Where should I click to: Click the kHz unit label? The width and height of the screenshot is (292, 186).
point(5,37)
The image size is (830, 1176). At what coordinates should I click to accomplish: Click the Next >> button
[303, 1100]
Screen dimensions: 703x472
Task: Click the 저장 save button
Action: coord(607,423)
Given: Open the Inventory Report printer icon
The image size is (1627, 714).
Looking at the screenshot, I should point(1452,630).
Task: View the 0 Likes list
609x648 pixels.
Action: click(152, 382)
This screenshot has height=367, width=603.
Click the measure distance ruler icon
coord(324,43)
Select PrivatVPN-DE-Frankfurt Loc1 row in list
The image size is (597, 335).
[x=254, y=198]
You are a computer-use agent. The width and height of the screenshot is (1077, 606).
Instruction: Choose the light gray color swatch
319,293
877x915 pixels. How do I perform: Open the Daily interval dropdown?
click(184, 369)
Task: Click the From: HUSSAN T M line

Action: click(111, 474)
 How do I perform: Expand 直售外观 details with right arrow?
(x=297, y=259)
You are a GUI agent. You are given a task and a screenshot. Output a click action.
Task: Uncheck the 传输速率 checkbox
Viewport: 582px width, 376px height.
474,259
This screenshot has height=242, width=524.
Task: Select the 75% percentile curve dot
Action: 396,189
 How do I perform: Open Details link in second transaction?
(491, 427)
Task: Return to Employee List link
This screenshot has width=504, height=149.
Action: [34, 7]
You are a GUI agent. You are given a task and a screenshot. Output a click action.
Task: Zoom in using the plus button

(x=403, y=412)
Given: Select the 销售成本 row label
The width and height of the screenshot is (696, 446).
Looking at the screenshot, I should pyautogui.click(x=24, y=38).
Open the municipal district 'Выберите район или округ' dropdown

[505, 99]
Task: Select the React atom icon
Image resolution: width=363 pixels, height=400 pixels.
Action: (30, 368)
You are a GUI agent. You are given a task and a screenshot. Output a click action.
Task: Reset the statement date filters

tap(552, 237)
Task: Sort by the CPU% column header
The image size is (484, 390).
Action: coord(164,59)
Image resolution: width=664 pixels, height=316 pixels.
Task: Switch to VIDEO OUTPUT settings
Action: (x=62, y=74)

**YOUR ASSIGNMENT**
Your output should be the lines from the one with "Select PrivatVPN-DE-Frankfurt Loc1" through the end of the records above, copied exactly.

**PROBLEM SOLUTION**
Select PrivatVPN-DE-Frankfurt Loc1 row in list
The image size is (597, 335).
[x=254, y=198]
You are a computer-use agent. The width and height of the screenshot is (1077, 606).
Instruction: Choose the light gray color swatch
319,293
877x915 pixels. How do I perform: Open the Daily interval dropdown?
click(184, 369)
Task: Click the From: HUSSAN T M line

Action: click(111, 474)
 How do I perform: Expand 直售外观 details with right arrow?
(x=297, y=259)
You are a GUI agent. You are given a task and a screenshot. Output a click action.
Task: Uncheck the 传输速率 checkbox
Viewport: 582px width, 376px height.
474,259
This screenshot has height=242, width=524.
Task: Select the 75% percentile curve dot
Action: 396,189
 How do I perform: Open Details link in second transaction?
(491, 427)
Task: Return to Employee List link
This screenshot has width=504, height=149.
Action: [34, 7]
You are a GUI agent. You are given a task and a screenshot. Output a click action.
Task: Zoom in using the plus button

(x=403, y=412)
Given: Select the 销售成本 row label
The width and height of the screenshot is (696, 446).
Looking at the screenshot, I should pyautogui.click(x=24, y=38).
Open the municipal district 'Выберите район или округ' dropdown

[505, 99]
Task: Select the React atom icon
Image resolution: width=363 pixels, height=400 pixels.
Action: (30, 368)
You are a GUI agent. You are given a task and a screenshot. Output a click action.
Task: Reset the statement date filters

tap(552, 237)
Task: Sort by the CPU% column header
The image size is (484, 390).
Action: coord(164,59)
Image resolution: width=664 pixels, height=316 pixels.
Task: Switch to VIDEO OUTPUT settings
Action: (x=62, y=74)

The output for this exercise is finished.